> [What the task asks]: The entries below are to be repeated verbatim, in full.

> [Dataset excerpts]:

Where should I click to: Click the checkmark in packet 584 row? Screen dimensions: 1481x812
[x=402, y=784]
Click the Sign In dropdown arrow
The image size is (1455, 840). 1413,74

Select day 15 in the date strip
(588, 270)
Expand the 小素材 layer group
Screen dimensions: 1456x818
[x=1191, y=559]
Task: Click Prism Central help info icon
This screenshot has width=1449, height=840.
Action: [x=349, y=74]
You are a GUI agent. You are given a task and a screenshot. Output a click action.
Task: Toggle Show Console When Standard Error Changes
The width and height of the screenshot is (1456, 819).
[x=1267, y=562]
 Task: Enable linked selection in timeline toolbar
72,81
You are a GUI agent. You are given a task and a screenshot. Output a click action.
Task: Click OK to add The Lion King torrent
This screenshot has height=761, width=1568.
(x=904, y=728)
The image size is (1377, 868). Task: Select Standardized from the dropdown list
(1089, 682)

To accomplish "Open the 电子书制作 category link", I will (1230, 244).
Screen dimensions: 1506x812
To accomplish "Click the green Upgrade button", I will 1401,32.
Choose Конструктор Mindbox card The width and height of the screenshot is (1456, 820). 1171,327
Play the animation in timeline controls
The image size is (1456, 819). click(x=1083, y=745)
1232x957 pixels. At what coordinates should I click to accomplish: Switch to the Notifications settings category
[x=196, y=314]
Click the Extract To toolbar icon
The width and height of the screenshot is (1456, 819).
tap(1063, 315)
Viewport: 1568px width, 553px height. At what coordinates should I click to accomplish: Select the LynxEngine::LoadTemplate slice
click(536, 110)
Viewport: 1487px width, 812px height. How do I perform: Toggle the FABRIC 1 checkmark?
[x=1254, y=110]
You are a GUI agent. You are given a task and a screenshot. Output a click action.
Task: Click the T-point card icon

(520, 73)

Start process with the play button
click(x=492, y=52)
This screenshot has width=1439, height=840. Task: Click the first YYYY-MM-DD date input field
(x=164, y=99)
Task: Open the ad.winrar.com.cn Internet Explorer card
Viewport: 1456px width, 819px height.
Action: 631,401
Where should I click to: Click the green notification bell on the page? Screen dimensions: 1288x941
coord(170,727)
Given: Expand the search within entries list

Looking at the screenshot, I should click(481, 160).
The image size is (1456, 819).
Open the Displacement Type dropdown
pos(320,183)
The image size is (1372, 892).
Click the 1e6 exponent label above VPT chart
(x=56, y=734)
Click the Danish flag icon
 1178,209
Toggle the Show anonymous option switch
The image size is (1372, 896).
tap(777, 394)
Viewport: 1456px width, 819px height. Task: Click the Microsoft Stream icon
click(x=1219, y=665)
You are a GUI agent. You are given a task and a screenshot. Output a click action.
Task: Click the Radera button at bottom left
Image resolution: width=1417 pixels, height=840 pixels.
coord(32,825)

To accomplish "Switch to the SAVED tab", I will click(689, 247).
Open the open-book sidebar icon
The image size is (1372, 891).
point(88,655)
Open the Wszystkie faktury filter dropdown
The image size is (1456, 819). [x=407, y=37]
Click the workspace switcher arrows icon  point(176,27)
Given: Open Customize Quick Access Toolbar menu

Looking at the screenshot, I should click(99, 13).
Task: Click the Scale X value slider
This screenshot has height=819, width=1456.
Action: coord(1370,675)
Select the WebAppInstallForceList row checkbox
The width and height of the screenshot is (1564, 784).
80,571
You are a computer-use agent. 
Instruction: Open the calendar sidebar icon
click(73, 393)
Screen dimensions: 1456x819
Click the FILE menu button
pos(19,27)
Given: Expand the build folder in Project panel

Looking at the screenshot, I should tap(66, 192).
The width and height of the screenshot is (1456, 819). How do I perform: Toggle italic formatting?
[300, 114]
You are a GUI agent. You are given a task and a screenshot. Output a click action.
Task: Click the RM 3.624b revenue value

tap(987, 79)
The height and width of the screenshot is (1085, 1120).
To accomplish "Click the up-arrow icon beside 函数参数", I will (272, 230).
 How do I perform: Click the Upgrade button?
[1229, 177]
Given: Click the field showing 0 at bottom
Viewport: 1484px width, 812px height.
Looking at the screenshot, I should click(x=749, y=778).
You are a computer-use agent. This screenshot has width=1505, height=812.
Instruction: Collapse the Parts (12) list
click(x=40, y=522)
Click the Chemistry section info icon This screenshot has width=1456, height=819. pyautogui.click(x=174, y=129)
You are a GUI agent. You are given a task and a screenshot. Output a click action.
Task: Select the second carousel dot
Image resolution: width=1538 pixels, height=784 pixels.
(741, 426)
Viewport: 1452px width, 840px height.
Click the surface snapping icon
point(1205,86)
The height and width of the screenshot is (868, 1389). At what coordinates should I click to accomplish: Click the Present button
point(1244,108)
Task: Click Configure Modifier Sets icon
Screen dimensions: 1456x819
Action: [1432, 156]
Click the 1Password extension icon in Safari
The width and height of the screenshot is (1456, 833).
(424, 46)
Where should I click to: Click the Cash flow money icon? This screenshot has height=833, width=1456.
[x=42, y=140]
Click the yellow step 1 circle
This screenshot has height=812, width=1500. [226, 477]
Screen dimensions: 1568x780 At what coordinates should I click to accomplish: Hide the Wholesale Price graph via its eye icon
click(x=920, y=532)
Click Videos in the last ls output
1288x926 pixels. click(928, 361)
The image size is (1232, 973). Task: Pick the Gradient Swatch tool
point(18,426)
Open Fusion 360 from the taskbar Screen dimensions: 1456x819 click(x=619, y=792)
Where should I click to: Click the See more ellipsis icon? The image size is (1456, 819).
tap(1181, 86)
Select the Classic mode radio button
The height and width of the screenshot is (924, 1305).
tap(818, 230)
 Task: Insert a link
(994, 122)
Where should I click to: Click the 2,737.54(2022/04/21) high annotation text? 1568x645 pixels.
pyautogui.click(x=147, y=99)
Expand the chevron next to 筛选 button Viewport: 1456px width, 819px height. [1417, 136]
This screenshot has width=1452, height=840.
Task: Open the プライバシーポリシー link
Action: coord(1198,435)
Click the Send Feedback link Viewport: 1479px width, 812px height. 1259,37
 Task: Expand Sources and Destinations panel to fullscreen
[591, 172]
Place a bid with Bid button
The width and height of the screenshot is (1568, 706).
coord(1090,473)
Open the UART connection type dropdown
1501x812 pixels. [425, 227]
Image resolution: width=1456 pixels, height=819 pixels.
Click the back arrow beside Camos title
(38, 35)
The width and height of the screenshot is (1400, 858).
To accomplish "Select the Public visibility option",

> [Solution below]:
Where should I click to: Click the checkmark in packet 584 row? Screen dimensions: 1481x812
[x=402, y=784]
Click the Sign In dropdown arrow
The image size is (1455, 840). 1413,74

Select day 15 in the date strip
(588, 270)
Expand the 小素材 layer group
Screen dimensions: 1456x818
[x=1191, y=559]
Task: Click Prism Central help info icon
This screenshot has width=1449, height=840.
Action: [x=349, y=74]
You are a GUI agent. You are given a task and a screenshot. Output a click action.
Task: Toggle Show Console When Standard Error Changes
The width and height of the screenshot is (1456, 819).
[x=1267, y=562]
 Task: Enable linked selection in timeline toolbar
72,81
You are a GUI agent. You are given a task and a screenshot. Output a click action.
Task: Click OK to add The Lion King torrent
This screenshot has height=761, width=1568.
(x=904, y=728)
The image size is (1377, 868). Task: Select Standardized from the dropdown list
(1089, 682)

To accomplish "Open the 电子书制作 category link", I will (1230, 244).
Screen dimensions: 1506x812
To accomplish "Click the green Upgrade button", I will 1401,32.
Choose Конструктор Mindbox card The width and height of the screenshot is (1456, 820). 1171,327
Play the animation in timeline controls
The image size is (1456, 819). click(x=1083, y=745)
1232x957 pixels. At what coordinates should I click to accomplish: Switch to the Notifications settings category
[x=196, y=314]
Click the Extract To toolbar icon
The width and height of the screenshot is (1456, 819).
tap(1063, 315)
Viewport: 1568px width, 553px height. At what coordinates should I click to accomplish: Select the LynxEngine::LoadTemplate slice
click(536, 110)
Viewport: 1487px width, 812px height. How do I perform: Toggle the FABRIC 1 checkmark?
[x=1254, y=110]
You are a GUI agent. You are given a task and a screenshot. Output a click action.
Task: Click the T-point card icon

(520, 73)

Start process with the play button
click(x=492, y=52)
This screenshot has width=1439, height=840. Task: Click the first YYYY-MM-DD date input field
(x=164, y=99)
Task: Open the ad.winrar.com.cn Internet Explorer card
Viewport: 1456px width, 819px height.
Action: 631,401
Where should I click to: Click the green notification bell on the page? Screen dimensions: 1288x941
coord(170,727)
Given: Expand the search within entries list

Looking at the screenshot, I should click(481, 160).
The image size is (1456, 819).
Open the Displacement Type dropdown
pos(320,183)
The image size is (1372, 892).
Click the 1e6 exponent label above VPT chart
(x=56, y=734)
Click the Danish flag icon
 1178,209
Toggle the Show anonymous option switch
The image size is (1372, 896).
tap(777, 394)
Viewport: 1456px width, 819px height. Task: Click the Microsoft Stream icon
click(x=1219, y=665)
You are a GUI agent. You are given a task and a screenshot. Output a click action.
Task: Click the Radera button at bottom left
Image resolution: width=1417 pixels, height=840 pixels.
coord(32,825)

To accomplish "Switch to the SAVED tab", I will click(689, 247).
Open the open-book sidebar icon
The image size is (1372, 891).
point(88,655)
Open the Wszystkie faktury filter dropdown
The image size is (1456, 819). [x=407, y=37]
Click the workspace switcher arrows icon  point(176,27)
Given: Open Customize Quick Access Toolbar menu

Looking at the screenshot, I should click(99, 13).
Task: Click the Scale X value slider
This screenshot has height=819, width=1456.
Action: coord(1370,675)
Select the WebAppInstallForceList row checkbox
The width and height of the screenshot is (1564, 784).
80,571
You are a computer-use agent. 
Instruction: Open the calendar sidebar icon
click(73, 393)
Screen dimensions: 1456x819
Click the FILE menu button
pos(19,27)
Given: Expand the build folder in Project panel

Looking at the screenshot, I should tap(66, 192).
The width and height of the screenshot is (1456, 819). How do I perform: Toggle italic formatting?
[300, 114]
You are a GUI agent. You are given a task and a screenshot. Output a click action.
Task: Click the RM 3.624b revenue value

tap(987, 79)
The height and width of the screenshot is (1085, 1120).
To accomplish "Click the up-arrow icon beside 函数参数", I will (272, 230).
 How do I perform: Click the Upgrade button?
[1229, 177]
Given: Click the field showing 0 at bottom
Viewport: 1484px width, 812px height.
Looking at the screenshot, I should click(x=749, y=778).
You are a computer-use agent. This screenshot has width=1505, height=812.
Instruction: Collapse the Parts (12) list
click(x=40, y=522)
Click the Chemistry section info icon This screenshot has width=1456, height=819. pyautogui.click(x=174, y=129)
You are a GUI agent. You are given a task and a screenshot. Output a click action.
Task: Select the second carousel dot
Image resolution: width=1538 pixels, height=784 pixels.
(741, 426)
Viewport: 1452px width, 840px height.
Click the surface snapping icon
point(1205,86)
The height and width of the screenshot is (868, 1389). At what coordinates should I click to accomplish: Click the Present button
point(1244,108)
Task: Click Configure Modifier Sets icon
Screen dimensions: 1456x819
Action: [1432, 156]
Click the 1Password extension icon in Safari
The width and height of the screenshot is (1456, 833).
(424, 46)
Where should I click to: Click the Cash flow money icon? This screenshot has height=833, width=1456.
[x=42, y=140]
Click the yellow step 1 circle
This screenshot has height=812, width=1500. [226, 477]
Screen dimensions: 1568x780 At what coordinates should I click to accomplish: Hide the Wholesale Price graph via its eye icon
click(x=920, y=532)
Click Videos in the last ls output
1288x926 pixels. click(928, 361)
The image size is (1232, 973). Task: Pick the Gradient Swatch tool
point(18,426)
Open Fusion 360 from the taskbar Screen dimensions: 1456x819 click(x=619, y=792)
Where should I click to: Click the See more ellipsis icon? The image size is (1456, 819).
tap(1181, 86)
Select the Classic mode radio button
The height and width of the screenshot is (924, 1305).
tap(818, 230)
 Task: Insert a link
(994, 122)
Where should I click to: Click the 2,737.54(2022/04/21) high annotation text? 1568x645 pixels.
pyautogui.click(x=147, y=99)
Expand the chevron next to 筛选 button Viewport: 1456px width, 819px height. [1417, 136]
This screenshot has width=1452, height=840.
Task: Open the プライバシーポリシー link
Action: coord(1198,435)
Click the Send Feedback link Viewport: 1479px width, 812px height. 1259,37
 Task: Expand Sources and Destinations panel to fullscreen
[591, 172]
Place a bid with Bid button
The width and height of the screenshot is (1568, 706).
coord(1090,473)
Open the UART connection type dropdown
1501x812 pixels. [425, 227]
Image resolution: width=1456 pixels, height=819 pixels.
Click the back arrow beside Camos title
(38, 35)
The width and height of the screenshot is (1400, 858).
To accomplish "Select the Public visibility option",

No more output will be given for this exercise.